Haytap açıklama yapmış.

"Hayvanlara kötü davranan siyasetçilere halk oy vermesin."

Destekliyorum.

Hem de sonuna kadar.

Ama biraz yadırgadım...

İnsanlarımıza eza reva görülürken, hayvanları düşünmek biraz hayalcilik.

Ancak "dünyanın en büyük buluşu önce hayaldi"

Bu söz ile en güzel hayali kendi dünyamda tekrardan canlandırıyorum.

Hatta ilave ediyorum.

Hayvanlara kötü davrananlara...

Yere tükürenlere...

Yerlere çöp atanlara...

Elektrik saatiyle oynayanlara...

Dedikodu yapanlara...

Musluğuna conta takmayanlara...

Yaya geçidini kullanmayanlara...

Trafik kurallarına uymayanlara...

Büyüğüne saygı, küçüğüne saygı göstermeyenlere...

Gece sızıp, sabah erken kalkmayanlara...

Her konuda haklı çıkanlara...

Yalan söyleyenlere...

Kaçak kömür kullananlara...

Ruhsatsız evde oturanlara...

Vergi borcu olanlara...

İşçisine sigorta yapmayanlara...

Hovardalık yapanlara...

Emek sömürüsü yapanlara...

Kısacası...

Allah'tan korkmayanlara...

Kuldan utanmayanlara...

Bırakın hayvanları...

İnsanlara haksızlık edip, kötü davrananlara oy vermeyelim.

Can Suyu Kredisi

Zonguldak Esnaf ve Sanatkarlar Odaları Birliği Başkanı Muharrem Coşkun açıklıyor...

"Talep patlaması yaşanan Can Suyu Kredisi'ni Zonguldak'ta 70 firma kullandı."

Soru: Hem talep patlaması var.
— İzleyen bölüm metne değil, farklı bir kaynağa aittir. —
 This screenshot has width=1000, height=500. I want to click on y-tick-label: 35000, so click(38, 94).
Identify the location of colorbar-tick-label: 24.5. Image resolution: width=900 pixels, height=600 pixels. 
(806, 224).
Hem de sadece 70 firma kredi kullandı.

Neden?

Bir... İmalatçı olacaksın.

İki... Sigortalı personelin olacak.

Üç... Kosgeb'in veri tabanına kayıtlı olacaksın...
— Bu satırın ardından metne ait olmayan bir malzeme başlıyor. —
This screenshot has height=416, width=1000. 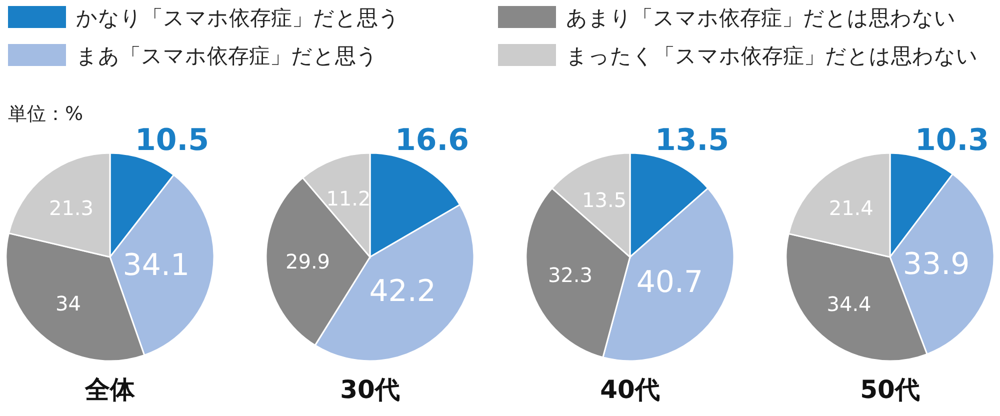 I want to click on data-label: 16.6, so click(x=432, y=140).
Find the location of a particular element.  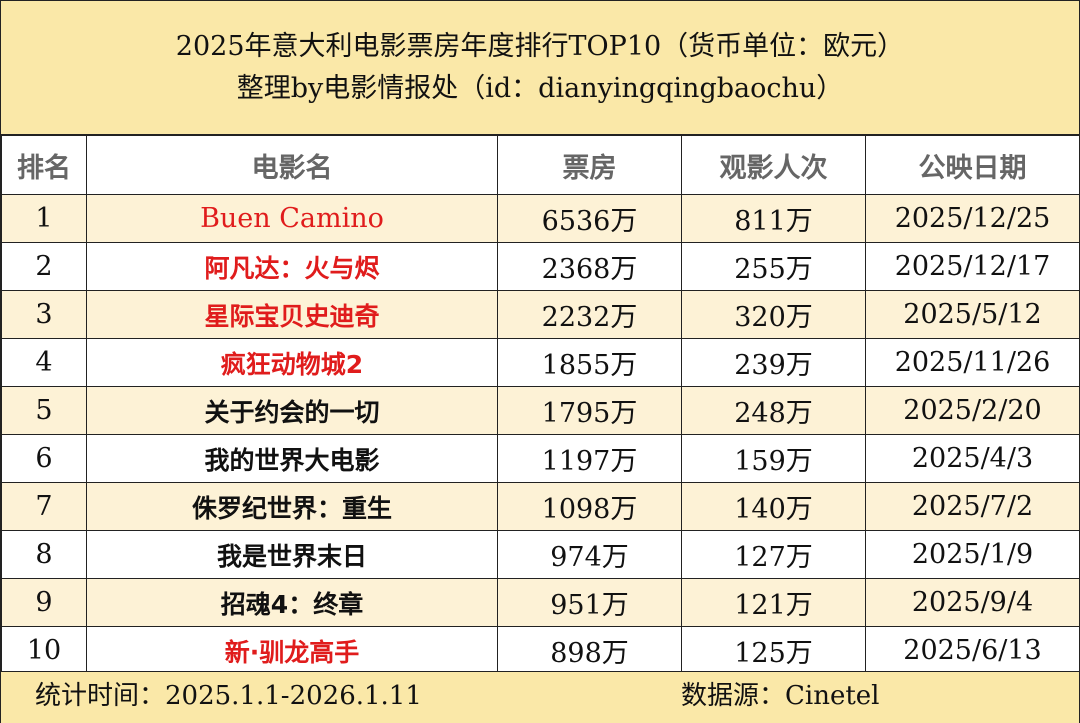

admissions-cell: 248万 is located at coordinates (774, 410).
Dört... Vergi borcun olmayacak.

Beş... Sigorta borcun olmayacak.

Altı... Kapasite raporun olacak.

Yedi... Geçtiğimiz yılı karla kapatmış olacaksın.
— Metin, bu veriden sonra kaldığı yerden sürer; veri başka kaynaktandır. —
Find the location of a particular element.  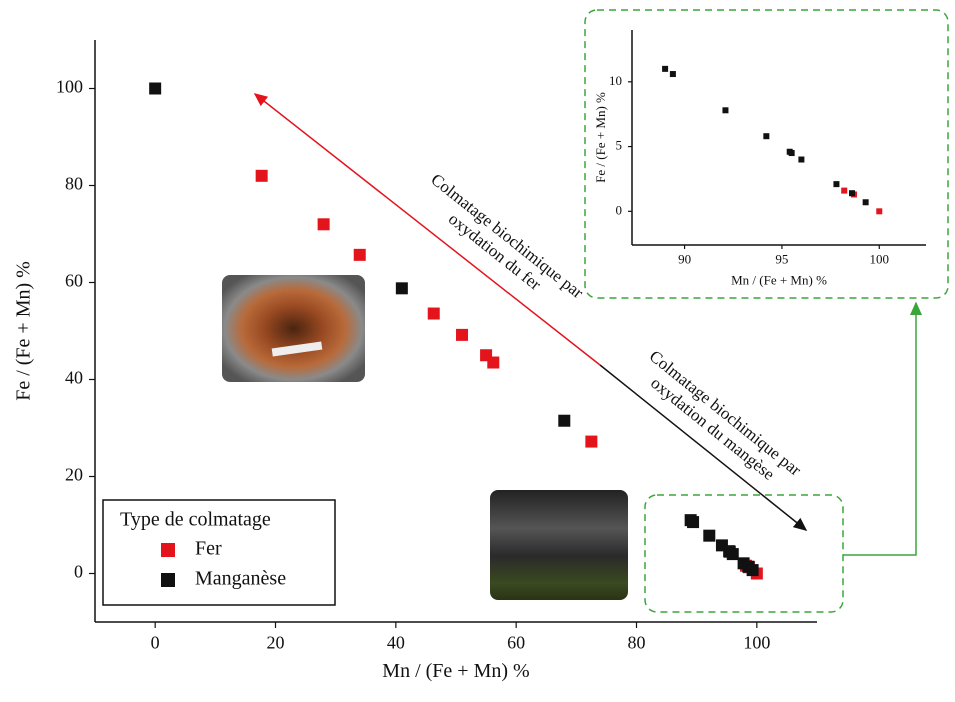

y-tick-label: 100 is located at coordinates (70, 87).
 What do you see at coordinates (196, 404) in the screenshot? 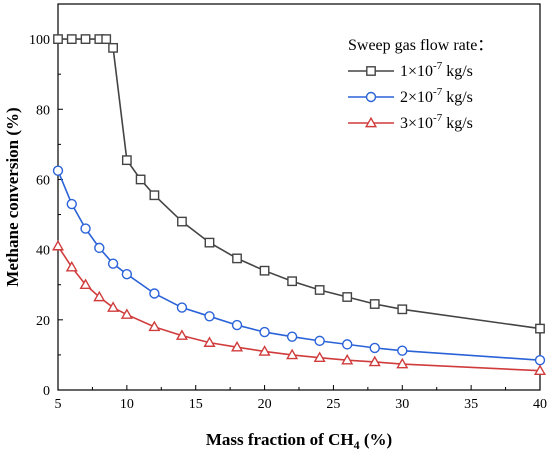
I see `x-tick-label: 15` at bounding box center [196, 404].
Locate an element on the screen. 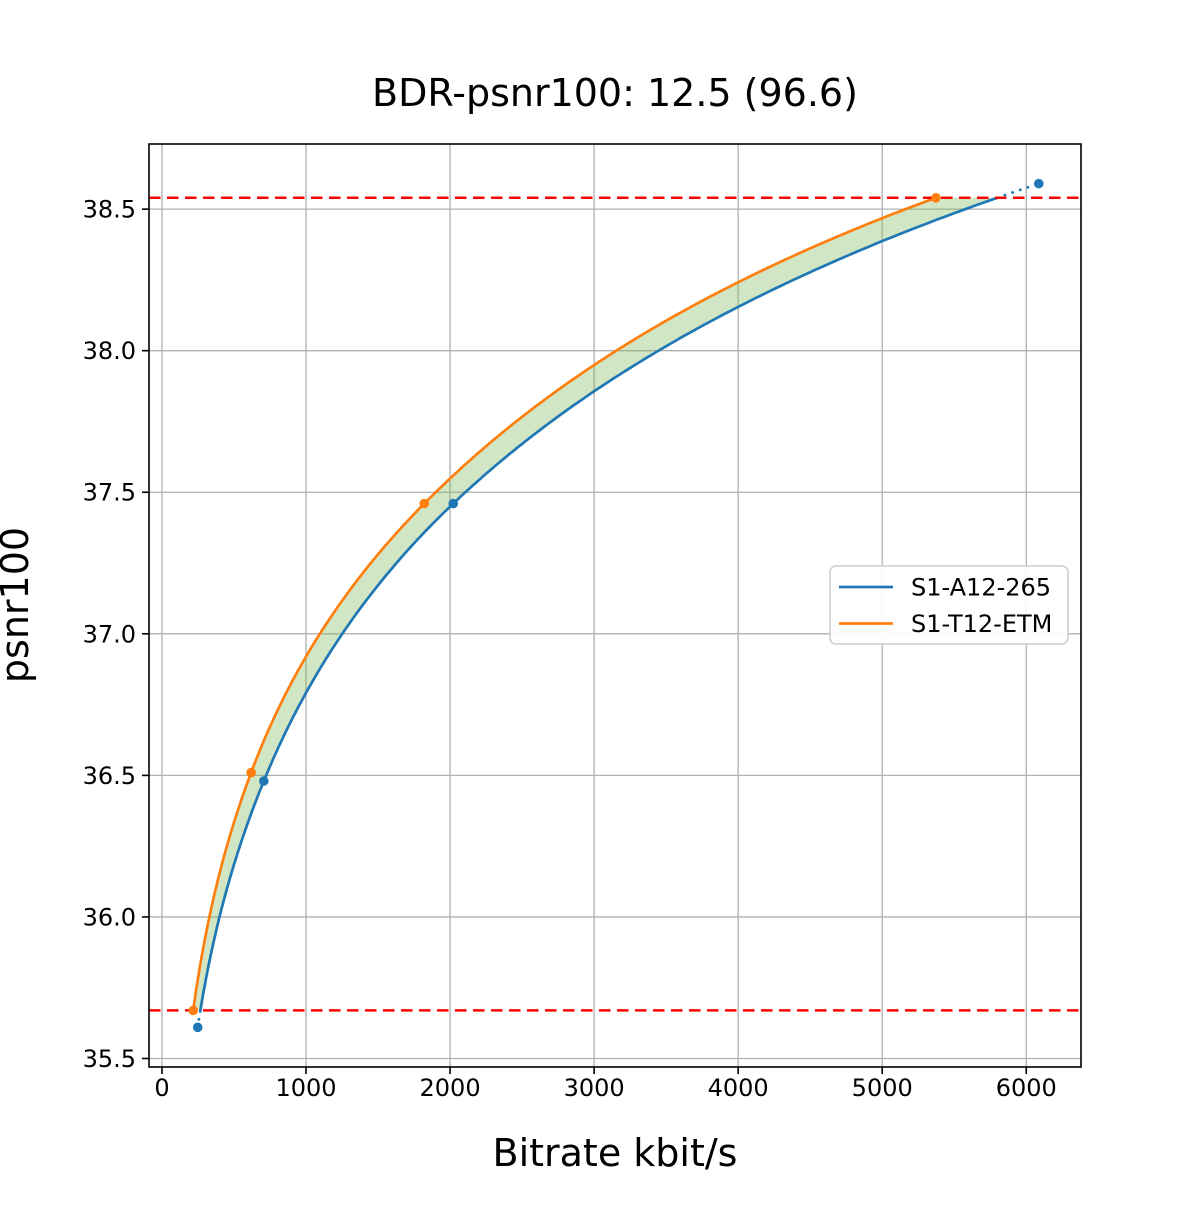 This screenshot has width=1200, height=1205. y-axis-label: psnr100 is located at coordinates (18, 605).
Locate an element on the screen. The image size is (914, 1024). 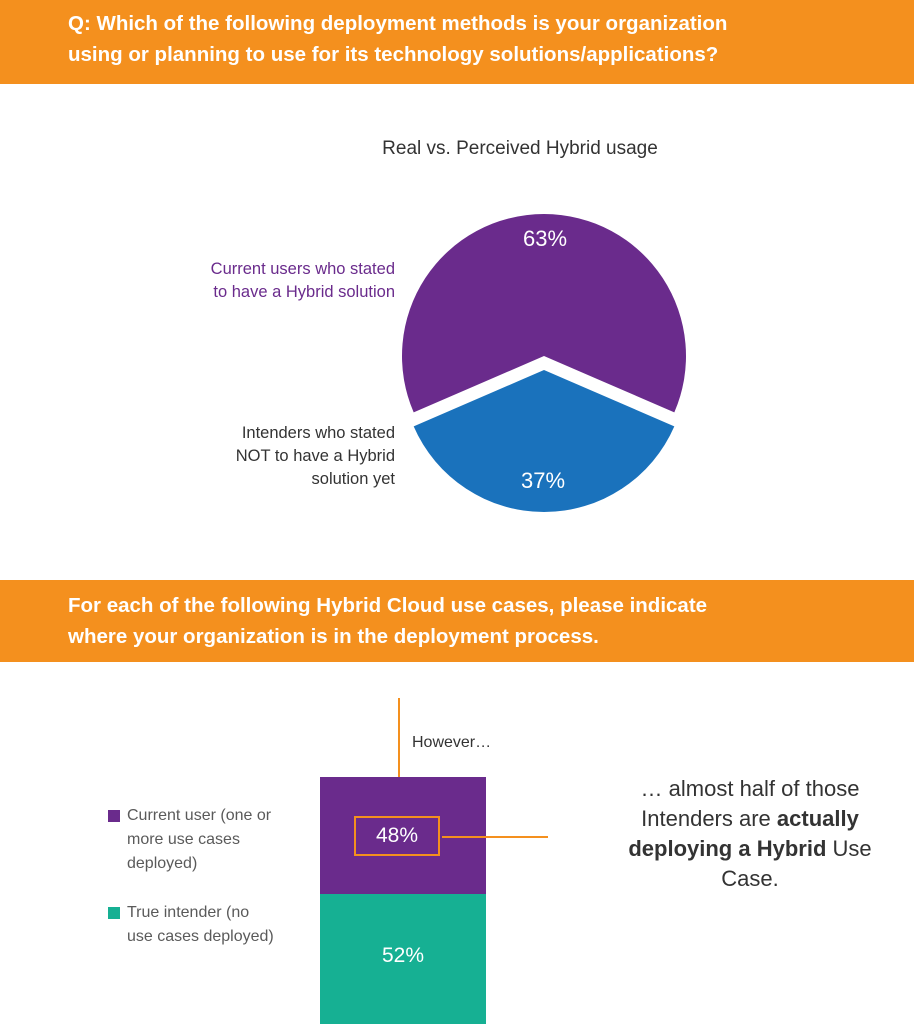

Sekiz... Bankalara kredi borcun olmayacak.

Dokuz... Çekin, senedin protesto edilmemiş olacak. Kısacası secilin temiz olacak.

On... İpotek ve kefilin olacak.

Tüm bunlar yeterli mi?

Hayır.

Banka da sana kredi vermek isteyecek.

Şimdi soralım:

Zaten bu kadar özelliği olan Can Suyu'nu ne yapacak?

Çekip faize koyacak.

O zaman buna Can Suyu denir mi?

Bu olsa olsa...

Neyse...

Can Suyu kredisi tatsız çaya benzedi...

İmamın abdest suyu gibi...

İçsen içilmez.

Döksen dökülmez...

Ne verene tat verir.

Ne alan memnun kalır.

Son söz:

Can Suyu kimseye can vermedi.

Haberiniz olsun.

Ne kendinizi, nede milleti kandırmayın.

Nasıl geçirir?

Necip Fazıl'a, "Allah, deveyi iğnenin deliğinden geçirebilir mi?" diye sormuşlar.

"Evet geçirir" demiş.

Bunun üzerine "deveyi mi küçültür, yoksa iğneyi mi büyültür?" demişler.

Necip Fazıl, İlahi kudretin sonsuzluğunu ifade babında, şu cevabı vermiş:

- Ne deveyi küçültür, ne iğneyi büyültür. Gökteki yıldızları senin gözbebeğine sığdırdığı gibi, vızır vızır geçirir.